* TEXT UNDER STUDY
The default trap
I've been looking at websites built on Lovable, Bolt, Manus and the other AI website tools. They're getting really good. A year ago I'd have said they all kind of look the same. That's still partly true, but it's becoming more interesting than that.
Open Lovable's own showcase directory, Made with Lovable, and the default pattern lands quickly. Gradient hero. Pill-shaped buttons. Card grids in three columns. Testimonial carousels with circular avatar headshots. The same particular spacing rhythm running down every page. Take SEO Signpost. The live site hits every cue without scrolling. It's a real default.
But "they all look the same" overstates it now. You can prompt around it. The tool makers are also designing around it. And the gap between a generic AI-built site and a good one is closing.
This edition is about what changed, what hasn't, and what's still on you.
Why the default exists in the first place
The models powering these tools are trained on web design data scraped from the open internet. When you ask one for "a website for a plumbing business" without much else, it reaches for the version it's seen most often. Hero with a strong photo. Three-up service cards. Why-choose-us section. Trusted-by logos. Footer with quick links. And that one particular shade of indigo-blue.

* PROBLEM STATEMENT
Continue the essay on the default look of AI-built websites, picking up after its final sentence.

* Data excerpts
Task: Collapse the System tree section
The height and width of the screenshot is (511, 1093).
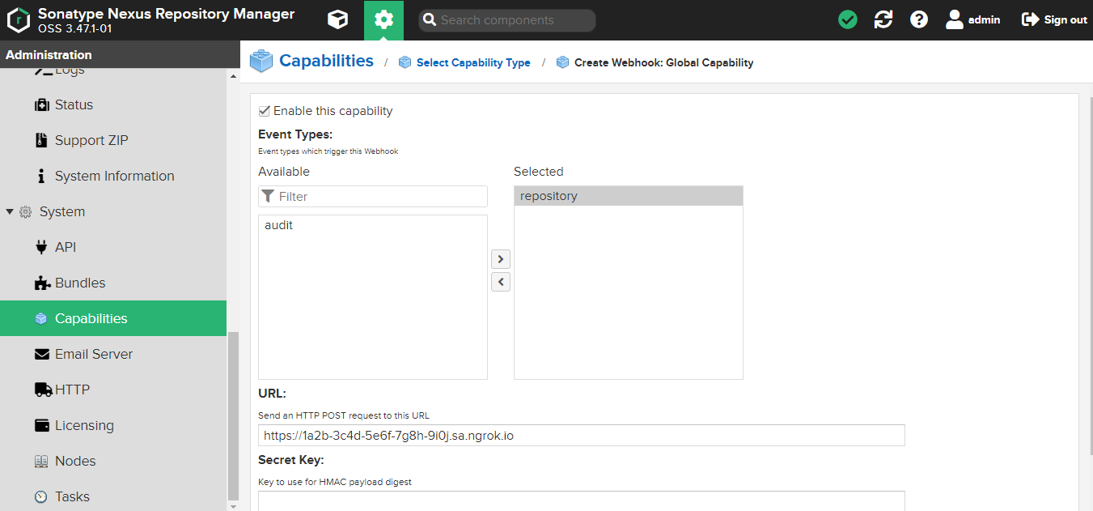Action: 10,211
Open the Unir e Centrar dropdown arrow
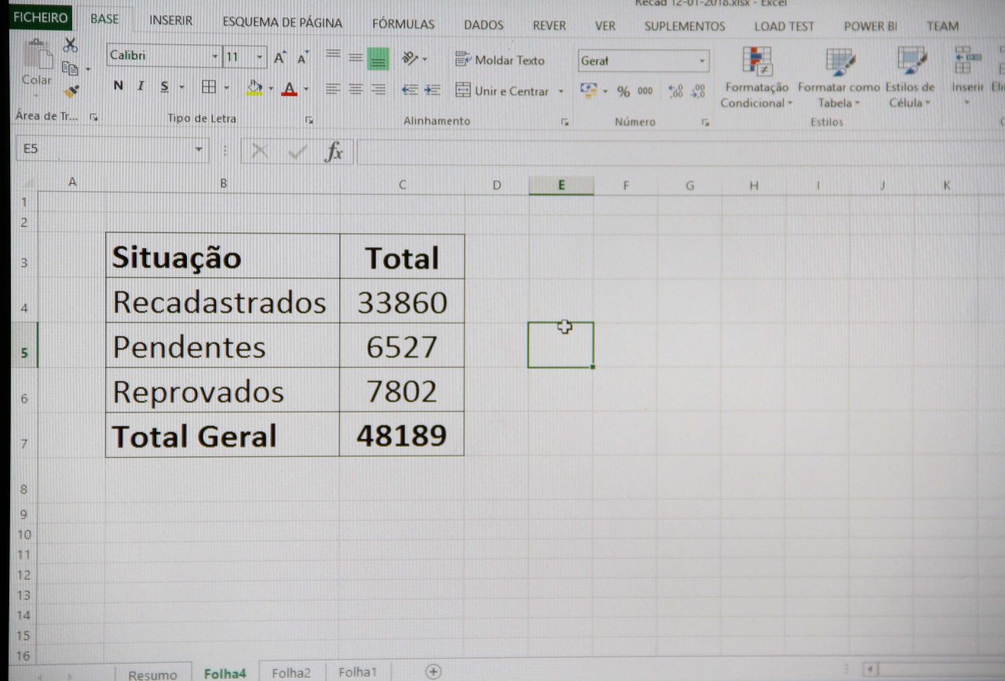1005x681 pixels. point(561,91)
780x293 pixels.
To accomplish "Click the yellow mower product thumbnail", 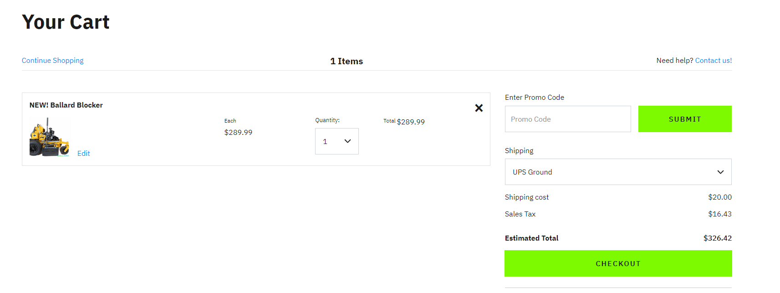I will pyautogui.click(x=49, y=137).
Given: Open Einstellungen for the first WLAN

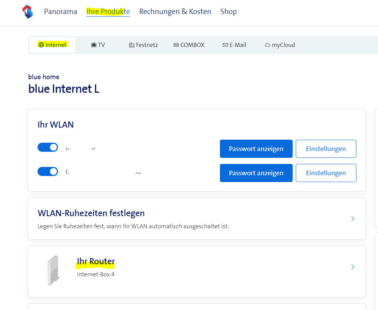Looking at the screenshot, I should tap(326, 149).
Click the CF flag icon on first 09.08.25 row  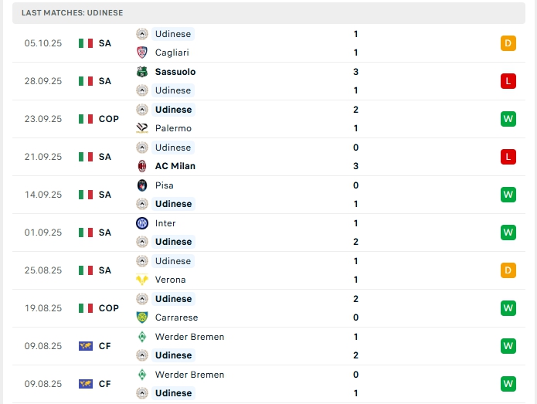pyautogui.click(x=86, y=346)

* OUTPUT FOR THIS EXERCISE
There's a specific reason for the indigo. Five years ago when Tailwind CSS launched its component library, the team needed a default colour for the button examples in their documentation. They picked `bg-indigo-500`. Nothing wrong with the choice. It had to be something, and indigo worked across the examples. But then every tutorial, every demo, every developer documentation page leaned on those same Tailwind components with that same indigo default. All of that ended up in the training data for the AI models behind today's website tools. So now every AI-generated website ships with a purple-blue accent. Adam Wathan, the creator of Tailwind, has publicly apologised for it. His exact words: "I'd like to formally apologize for making every button in Tailwind UI `bg-indigo-500` five years ago, leading to every AI generated UI on earth also being indigo."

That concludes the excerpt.